Repeat the records. Leave nothing out.
*** Data provided ***
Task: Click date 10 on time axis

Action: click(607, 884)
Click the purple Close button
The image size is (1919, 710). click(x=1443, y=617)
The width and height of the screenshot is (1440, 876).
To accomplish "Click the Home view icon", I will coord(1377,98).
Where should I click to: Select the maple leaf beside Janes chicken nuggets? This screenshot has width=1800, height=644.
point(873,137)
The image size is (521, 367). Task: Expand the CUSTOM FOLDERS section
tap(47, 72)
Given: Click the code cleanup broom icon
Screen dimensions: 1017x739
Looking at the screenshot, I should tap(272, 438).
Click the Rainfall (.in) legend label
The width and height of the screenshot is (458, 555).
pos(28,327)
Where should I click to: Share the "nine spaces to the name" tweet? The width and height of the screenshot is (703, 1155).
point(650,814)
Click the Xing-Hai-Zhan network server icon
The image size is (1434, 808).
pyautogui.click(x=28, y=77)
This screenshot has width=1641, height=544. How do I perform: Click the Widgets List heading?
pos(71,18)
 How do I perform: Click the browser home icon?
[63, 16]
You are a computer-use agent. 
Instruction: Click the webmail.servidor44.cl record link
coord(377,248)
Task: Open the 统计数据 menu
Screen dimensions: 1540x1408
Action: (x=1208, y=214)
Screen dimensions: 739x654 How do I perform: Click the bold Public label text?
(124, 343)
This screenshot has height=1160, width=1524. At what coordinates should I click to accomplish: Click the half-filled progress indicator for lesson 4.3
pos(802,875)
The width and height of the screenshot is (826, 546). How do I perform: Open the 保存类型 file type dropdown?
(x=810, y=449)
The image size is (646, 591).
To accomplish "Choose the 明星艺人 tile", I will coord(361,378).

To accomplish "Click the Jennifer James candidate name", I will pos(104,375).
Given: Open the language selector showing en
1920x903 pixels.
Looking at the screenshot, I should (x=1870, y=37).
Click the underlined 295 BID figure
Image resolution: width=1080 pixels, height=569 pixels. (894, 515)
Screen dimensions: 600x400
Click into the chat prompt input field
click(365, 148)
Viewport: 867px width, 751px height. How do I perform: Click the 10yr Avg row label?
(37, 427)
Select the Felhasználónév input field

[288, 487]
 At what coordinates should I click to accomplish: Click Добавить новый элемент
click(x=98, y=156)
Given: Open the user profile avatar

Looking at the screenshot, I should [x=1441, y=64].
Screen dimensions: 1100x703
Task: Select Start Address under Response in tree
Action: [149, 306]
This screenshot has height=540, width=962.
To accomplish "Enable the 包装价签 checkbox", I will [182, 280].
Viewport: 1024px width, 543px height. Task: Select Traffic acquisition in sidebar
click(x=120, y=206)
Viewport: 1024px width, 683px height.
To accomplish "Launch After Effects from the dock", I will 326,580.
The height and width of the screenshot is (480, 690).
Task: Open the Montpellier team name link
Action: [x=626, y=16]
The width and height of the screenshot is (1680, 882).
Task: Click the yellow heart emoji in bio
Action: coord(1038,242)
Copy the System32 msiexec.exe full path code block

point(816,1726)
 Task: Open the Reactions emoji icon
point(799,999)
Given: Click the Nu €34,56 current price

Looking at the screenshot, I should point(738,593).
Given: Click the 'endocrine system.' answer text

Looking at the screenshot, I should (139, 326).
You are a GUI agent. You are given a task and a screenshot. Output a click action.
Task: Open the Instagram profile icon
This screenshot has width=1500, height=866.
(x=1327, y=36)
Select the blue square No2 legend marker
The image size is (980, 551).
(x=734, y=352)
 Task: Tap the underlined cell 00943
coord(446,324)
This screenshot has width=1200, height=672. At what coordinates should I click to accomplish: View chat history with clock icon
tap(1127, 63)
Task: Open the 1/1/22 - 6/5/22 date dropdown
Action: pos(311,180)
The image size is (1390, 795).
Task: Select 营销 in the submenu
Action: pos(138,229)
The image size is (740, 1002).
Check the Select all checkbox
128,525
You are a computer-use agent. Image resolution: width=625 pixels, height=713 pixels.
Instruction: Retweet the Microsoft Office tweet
*** End of Data provided ***
■ Output below ■
Task: Click date 10 on time axis

Action: click(607, 884)
Click the purple Close button
The image size is (1919, 710). click(x=1443, y=617)
The width and height of the screenshot is (1440, 876).
To accomplish "Click the Home view icon", I will coord(1377,98).
Where should I click to: Select the maple leaf beside Janes chicken nuggets? This screenshot has width=1800, height=644.
point(873,137)
The image size is (521, 367). Task: Expand the CUSTOM FOLDERS section
tap(47, 72)
Given: Click the code cleanup broom icon
Screen dimensions: 1017x739
Looking at the screenshot, I should tap(272, 438).
Click the Rainfall (.in) legend label
The width and height of the screenshot is (458, 555).
pos(28,327)
Where should I click to: Share the "nine spaces to the name" tweet? The width and height of the screenshot is (703, 1155).
point(650,814)
Click the Xing-Hai-Zhan network server icon
The image size is (1434, 808).
pyautogui.click(x=28, y=77)
This screenshot has width=1641, height=544. How do I perform: Click the Widgets List heading?
pos(71,18)
 How do I perform: Click the browser home icon?
[63, 16]
You are a computer-use agent. 
Instruction: Click the webmail.servidor44.cl record link
coord(377,248)
Task: Open the 统计数据 menu
Screen dimensions: 1540x1408
Action: (x=1208, y=214)
Screen dimensions: 739x654 How do I perform: Click the bold Public label text?
(124, 343)
This screenshot has height=1160, width=1524. At what coordinates should I click to accomplish: Click the half-filled progress indicator for lesson 4.3
pos(802,875)
The width and height of the screenshot is (826, 546). How do I perform: Open the 保存类型 file type dropdown?
(x=810, y=449)
The image size is (646, 591).
To accomplish "Choose the 明星艺人 tile", I will coord(361,378).

To accomplish "Click the Jennifer James candidate name", I will pos(104,375).
Given: Open the language selector showing en
1920x903 pixels.
Looking at the screenshot, I should (x=1870, y=37).
Click the underlined 295 BID figure
Image resolution: width=1080 pixels, height=569 pixels. (894, 515)
Screen dimensions: 600x400
Click into the chat prompt input field
click(365, 148)
Viewport: 867px width, 751px height. How do I perform: Click the 10yr Avg row label?
(37, 427)
Select the Felhasználónév input field

[288, 487]
 At what coordinates should I click to accomplish: Click Добавить новый элемент
click(x=98, y=156)
Given: Open the user profile avatar

Looking at the screenshot, I should [x=1441, y=64].
Screen dimensions: 1100x703
Task: Select Start Address under Response in tree
Action: [149, 306]
This screenshot has height=540, width=962.
To accomplish "Enable the 包装价签 checkbox", I will [182, 280].
Viewport: 1024px width, 543px height. Task: Select Traffic acquisition in sidebar
click(x=120, y=206)
Viewport: 1024px width, 683px height.
To accomplish "Launch After Effects from the dock", I will 326,580.
The height and width of the screenshot is (480, 690).
Task: Open the Montpellier team name link
Action: [x=626, y=16]
The width and height of the screenshot is (1680, 882).
Task: Click the yellow heart emoji in bio
Action: coord(1038,242)
Copy the System32 msiexec.exe full path code block

point(816,1726)
 Task: Open the Reactions emoji icon
point(799,999)
Given: Click the Nu €34,56 current price

Looking at the screenshot, I should point(738,593).
Given: Click the 'endocrine system.' answer text

Looking at the screenshot, I should (139, 326).
You are a GUI agent. You are given a task and a screenshot. Output a click action.
Task: Open the Instagram profile icon
This screenshot has width=1500, height=866.
(x=1327, y=36)
Select the blue square No2 legend marker
The image size is (980, 551).
(x=734, y=352)
 Task: Tap the underlined cell 00943
coord(446,324)
This screenshot has width=1200, height=672. At what coordinates should I click to accomplish: View chat history with clock icon
tap(1127, 63)
Task: Open the 1/1/22 - 6/5/22 date dropdown
Action: pos(311,180)
The image size is (1390, 795).
Task: Select 营销 in the submenu
Action: pos(138,229)
The image size is (740, 1002).
Check the Select all checkbox
128,525
You are a computer-use agent. Image resolution: width=625 pixels, height=713 pixels.
Instruction: Retweet the Microsoft Office tweet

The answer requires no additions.